> Prompt
Repeat the data below exactly, dropping any pictures it holds.
:: Provided information ::
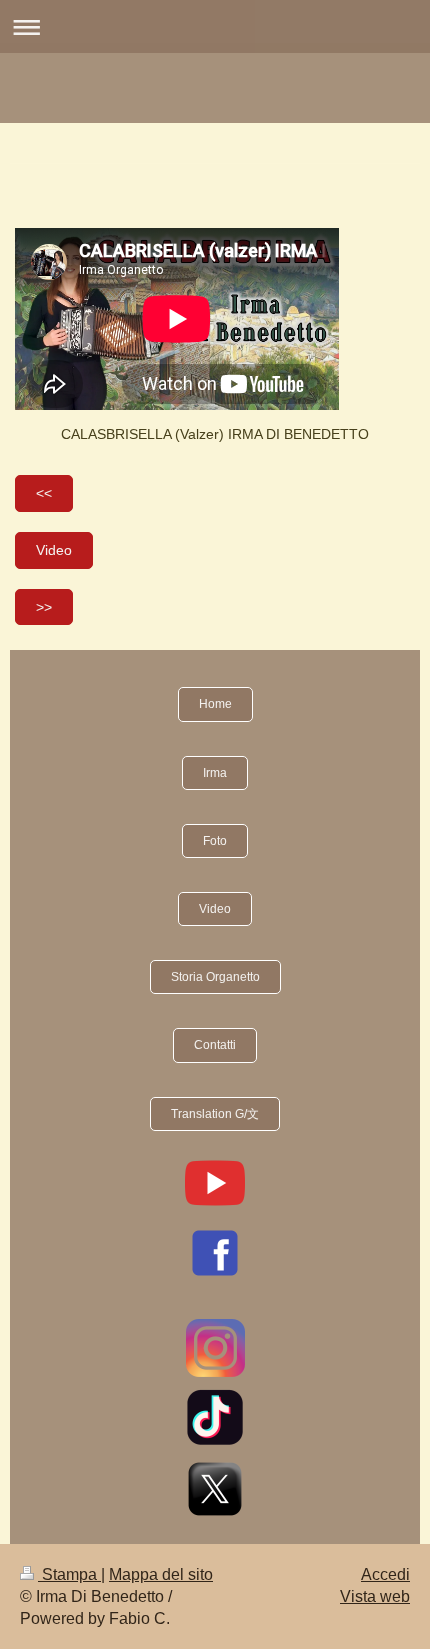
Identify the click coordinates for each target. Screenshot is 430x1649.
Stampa (69, 1574)
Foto (215, 841)
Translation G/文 (215, 1114)
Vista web (375, 1596)
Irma (215, 773)
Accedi (385, 1574)
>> (44, 607)
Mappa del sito (161, 1574)
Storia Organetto (215, 977)
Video (54, 550)
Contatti (215, 1045)
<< (44, 493)
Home (215, 704)
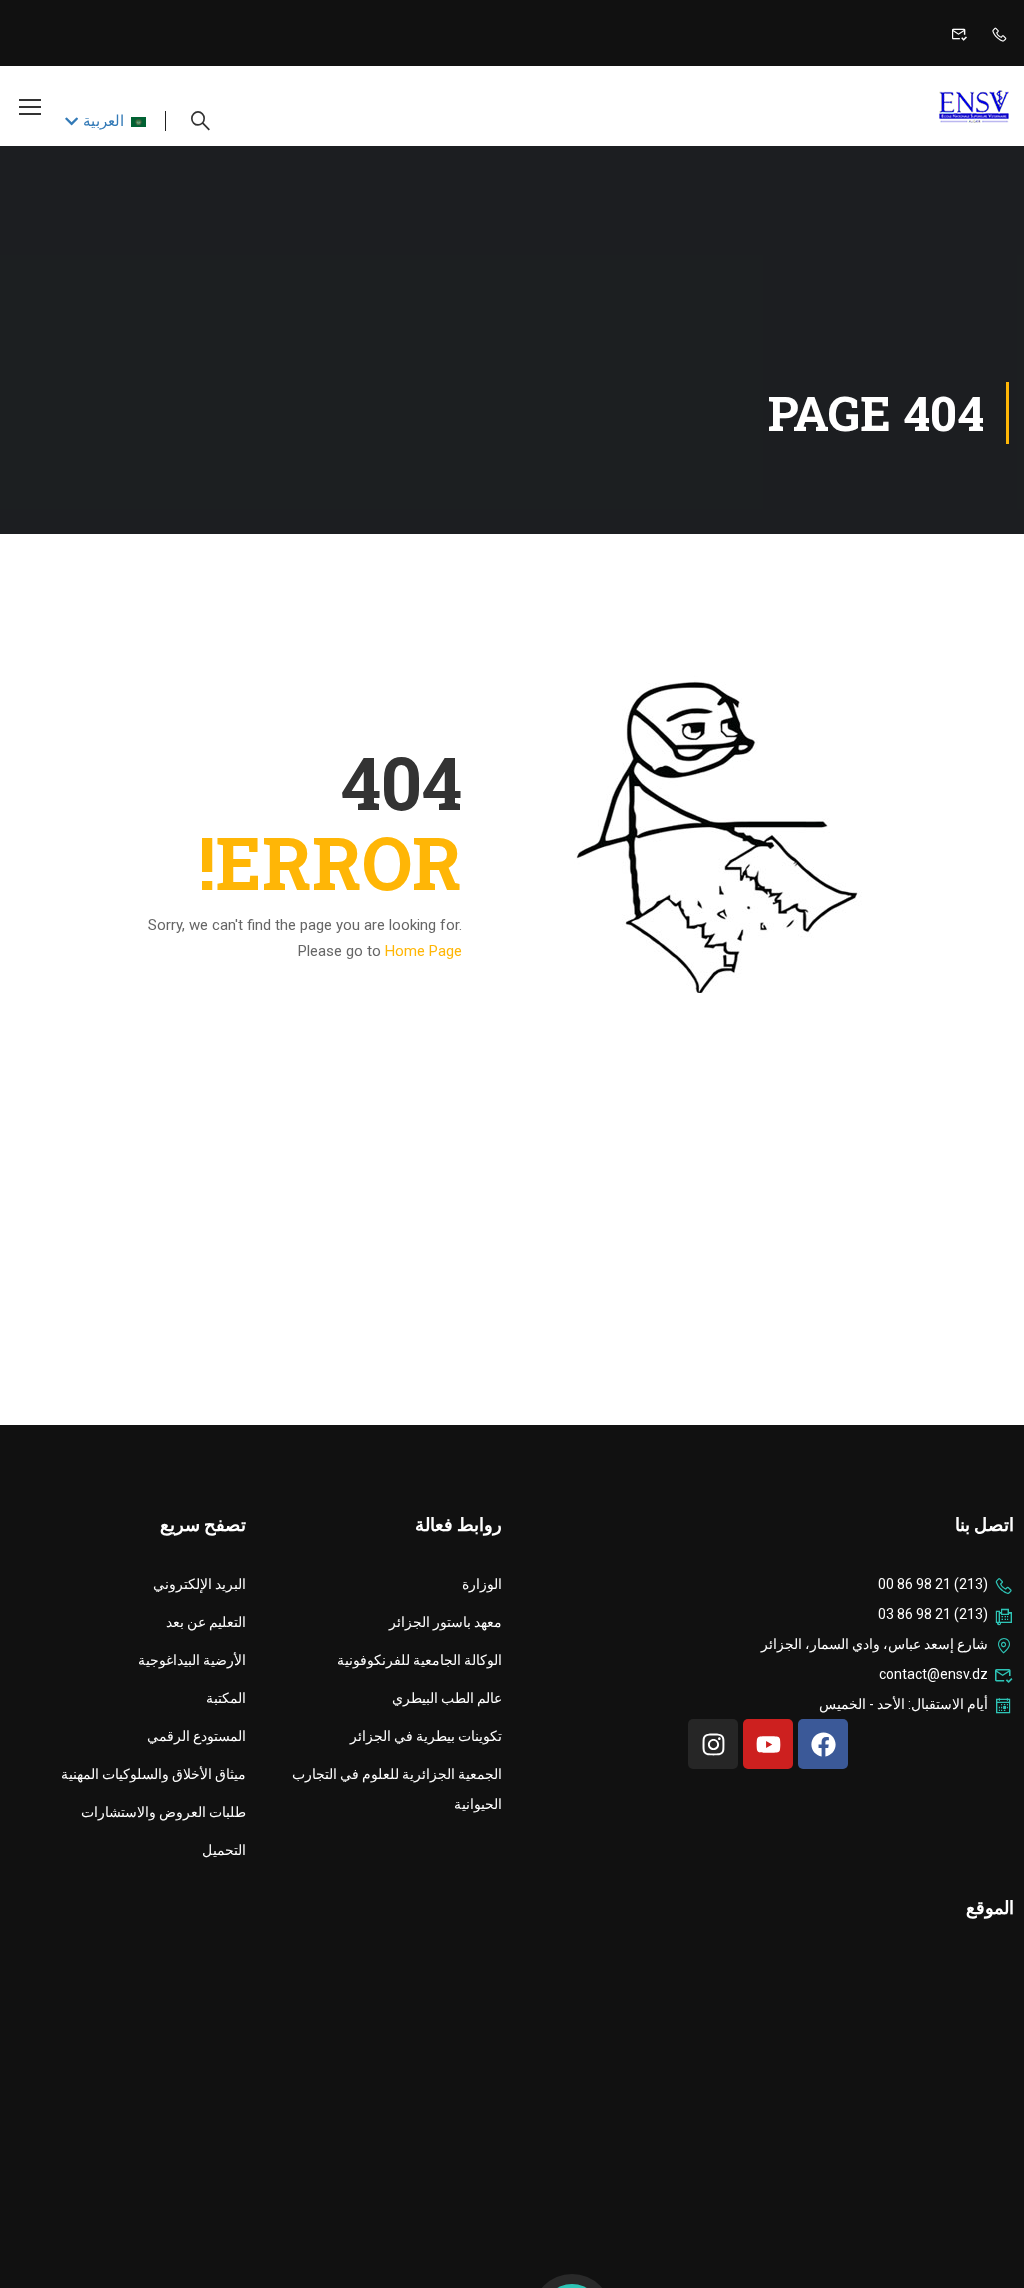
:::
> Expected output
Identify the click coordinates for each target. Screenshot is 430x1649.
Stampa (69, 1574)
Foto (215, 841)
Translation G/文 (215, 1114)
Vista web (375, 1596)
Irma (215, 773)
Accedi (385, 1574)
>> (44, 607)
Mappa del sito (161, 1574)
Storia Organetto (215, 977)
Video (54, 550)
Contatti (215, 1045)
<< (44, 493)
Home (215, 704)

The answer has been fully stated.